汉阳属百万雄师势力范围。一过琴台,老远能看见钟家村的铁路桥上挂有四个血红大字:“红色堡垒”。暂且将西南一隅汉轧放一放并无大碍。这是平津战役的战术。外面谣传刘少奇安插六十一人叛徒集团到中央各要害部门,架空毛主席,“三分天下有其二”。如今,爷们才真正“三分天下有其二”!“百万雄师过大江”的战略决策大体完成。于是,六月二十五日,以驻守武昌区委的百万雄师为主体,大清早就包围了新湖大。汉口、汉阳人马随后赶到。麇集新湖大内的造反派工人、学生企图凭借围墙、主楼、宿舍三道防线固守。百万雄师开来汽车改装而成的“装甲车”,尽管装甲车做工有点粗糙,像只支岔着翅膀的蟑螂;但是仍能攻城破坚,三下五除二撞倒临街院墙和铁门,仅用半小时解决战斗。
然而,李卫东并无胜利的喜悦。继红跳楼身亡的当天,又传来消息,二儿子建华在上海福州路让“工总司”乱棒打死;尸体落入黄浦江,骨灰也无有一把!他受的剌激巨大而强烈;要不是为了保持党性,简直痛不欲生。他成天没有一句话,心里反复默诵毛主席教导:要奋斗就会有牺牲,死人的事是经常发生的。以此缓解内心痛苦。
继红的噩耗,李卫东不敢让胡荷花知道。尸体直接运到火葬场火化安埋。出人意料的是,李卫东竟然叮嘱火化工人给女儿保留胳膊上“二司”袖章,他叮嘱时,还上前将那弄皱的袖章抚抹得平平整整地。当着最心爱的、鲜花般的小女儿直挺挺躺在“铁担架”上推入火海霎那,这个在阶级斗争风雨中历练成铁石心肠的老共产党员一手捂住脸,一手抓着铁栅栏极力支撑身体,泪珠从指缝间渗出,滴落胸襟……继瑛由弟弟和志鹏搀扶起,按丧葬程序听任四处拖拽;她哭不出声音,也流不出泪水,两眼睁得大地,圆圆地,定定地,毫无神采,黯淡无光;志鲲紧咬嘴唇,极力克制着不让眼泪流出来……

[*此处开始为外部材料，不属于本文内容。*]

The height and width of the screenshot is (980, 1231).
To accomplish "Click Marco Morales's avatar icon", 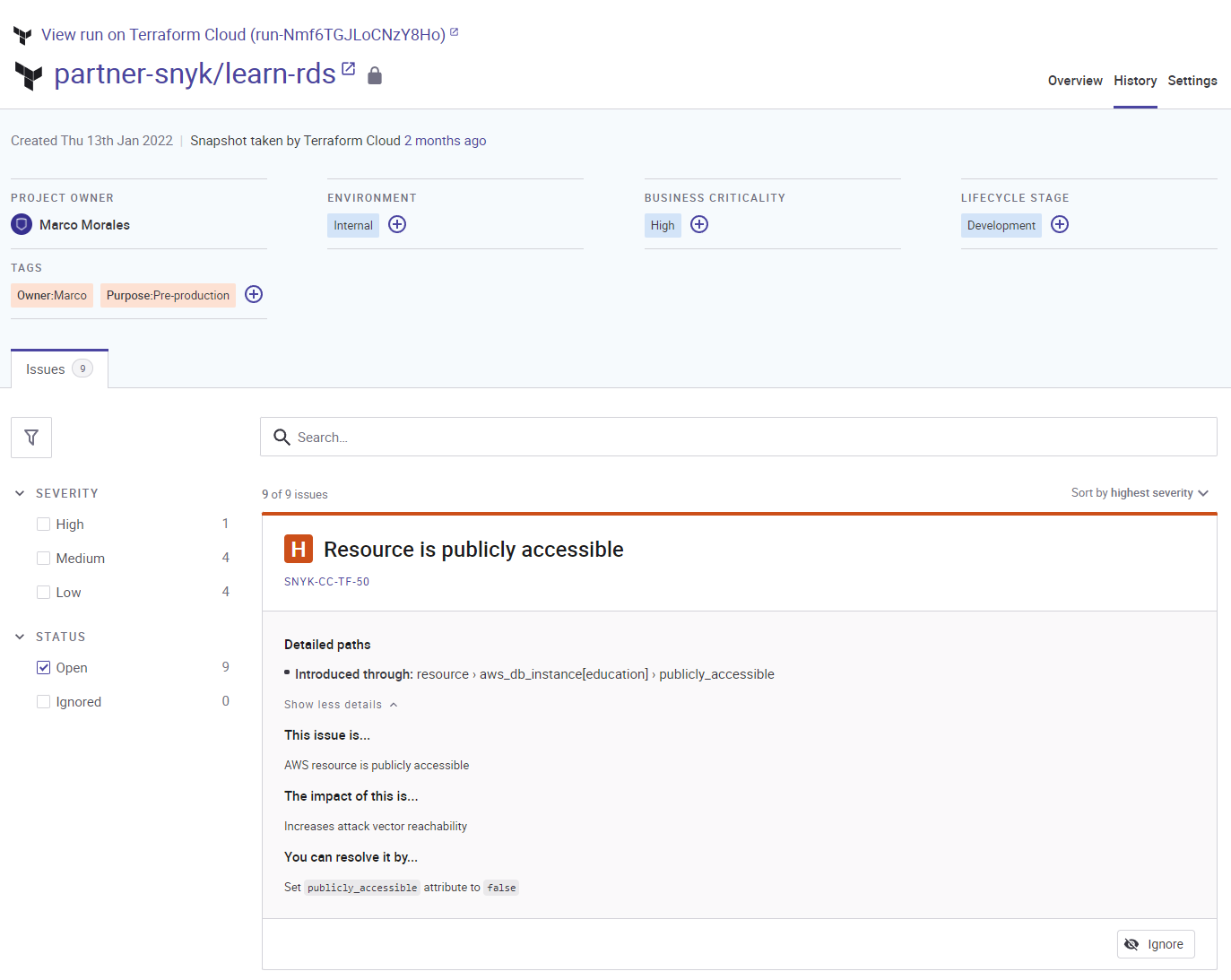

参加葬礼的,是支奇特的队伍:有工人阶级李卫东,资产阶级刘甫轩;有熊麻子这样的百万雄师战士,有造反派刘氏兄弟和杜小蓉;有死者的政治对手,有死者的亲爱人儿……
墓地上满是苍松翠柏;浓密、挺拔,绿得泛黑。一丝风也无有。气氛肃穆。
继红的骨灰安置进冷冰冰石窟那一刻,李卫东与刘甫轩抱头呜咽;立功和保国跪在墓前失声嚎啕;立言和志鲲紧紧握住双手含泪相对;小蓉和志鹏扶着继瑛默默垂泪,熊麻子像小孩子啜泣了。所有的人,已然忘记彼此是对立阶级里一员,已然忘记彼此是不可调和路线上的人,已然忘记墓中掩埋的是政敌,还是同志。共同哀悼一个年轻、美丽、可爱的鲜活生命!

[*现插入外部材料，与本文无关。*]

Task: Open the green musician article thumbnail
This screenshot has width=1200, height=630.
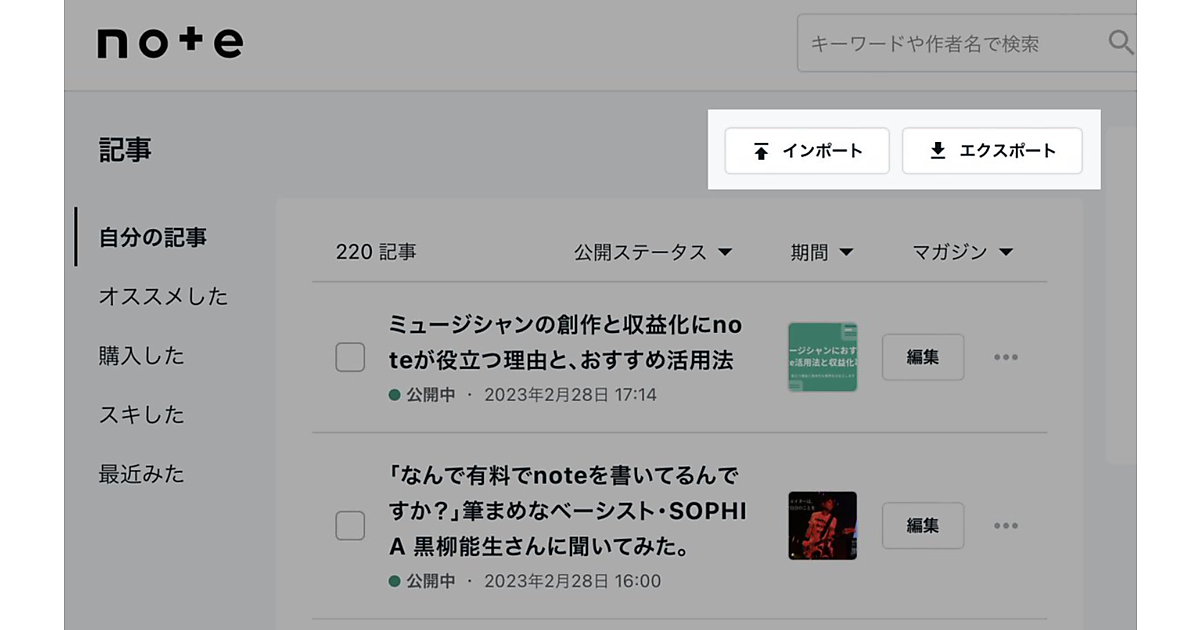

跪在继红墓前,刘立功十分懊悔,心痛如绞。工造遭受强攻,群众很快将消息报到民众乐园。谢向阳立主倾巢而出援救友益街。他为着六一七劝阻余望生一直自责。如果当时趁百万雄师立足未稳,及时出击,也许不会坐失战机,不会造成整车战友阵亡。这次他可不能重犯右倾机会主义错误!但是,立功认为谢向阳是“从一个极端跳到另一个极端”。经受六一七挫折,新整编的敢死队几乎无战斗力可言。立功打电话长办联司、武昌的三新、九一三、汉阳的汉轧,请他们会师解工造之围。打完电话,立功带了二十几名敢死队员奔向友益街,沿途不断有群众加入,声势颇壮,却在大智路遭到阻击。大伙迸力冲破第一道防线;接到报告民众乐园被袭击,留守的老弱病残在钢八司帮助下,居高临下固然打退进攻,对方可能进行第二次偷袭。谢向阳说:“别理他,显而易见是故作姿态牵制我们增援解围。再不,我们反过头去桥口三五零六军工厂,端了他们老窝!”立功开始就不同意贸然出动,听谢向阳这番话,冷笑着:“谢向阳同志,你知不知道到三五零六要经过多少百万雄师据点?光说三五零六就有几千人!你是不是想将功补过?我们不能凭意气用事啊!同志们,撤,保卫我们的大本营!”说毕,丢下气得脸色苍白的谢向阳,领着人马回守民众乐园。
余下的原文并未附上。